Galaxies on FIRE (Feedback In Realistic Environments): stellar feedback explains cosmologically inefficient star formation

Abstract

We present a series of high-resolution cosmological simulations of galaxy formation to z=0, spanning halo masses ~10^8-10^13 M_sun, and stellar masses ~10^4-10^11. Our simulations include fully explicit treatment of both the multi-phase ISM (molecular through hot) and stellar feedback. The stellar feedback inputs (energy, momentum, mass, and metal fluxes) are taken directly from stellar population models. These sources of stellar feedback, with zero adjusted parameters, reproduce the observed relation between stellar and halo mass up to M_halo~10^12 M_sun (including dwarfs, satellites, MW-mass disks, and small groups). By extension, this leads to reasonable agreement with the stellar mass function for M_star<10^11 M_sun. We predict weak redshift evolution in the M_star-M_halo relation, consistent with current constraints to z>6. We find that the M_star-M_halo relation is insensitive to numerical details, but is sensitive to the feedback physics. Simulations with only supernova feedback fail to reproduce the observed stellar masses, particularly in dwarf and high-redshift galaxies: radiative feedback (photo-heating and radiation pressure) is necessary to disrupt GMCs and enable efficient coupling of later supernovae to the gas. Star formation rates agree well with the observed Kennicutt relation at all redshifts.
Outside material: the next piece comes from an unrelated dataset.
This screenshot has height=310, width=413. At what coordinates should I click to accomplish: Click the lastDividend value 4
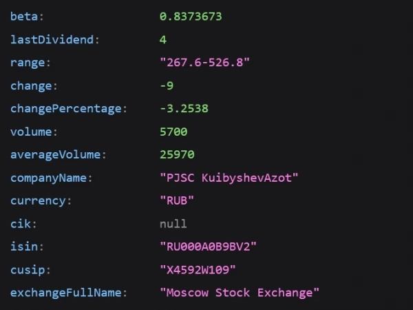163,40
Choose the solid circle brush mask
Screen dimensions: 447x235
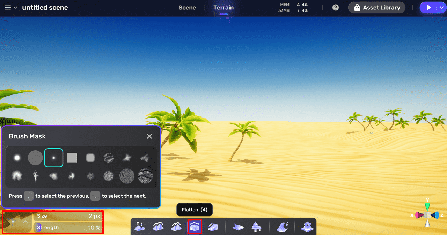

The galaxy-averaged Kennicutt relation is very different from the numerically imposed law for converting gas into stars in the simulation, and is instead determined by self-regulation via stellar feedback. Feedback reduces star formation rates considerably and produces a reservoir of gas that leads to rising late-time star formation histories significantly different from the halo accretion history. Feedback also produces large short-timescale variability in galactic SFRs, especially in dwarfs. Many of these properties are not captured by common 'sub-grid' galactic wind models.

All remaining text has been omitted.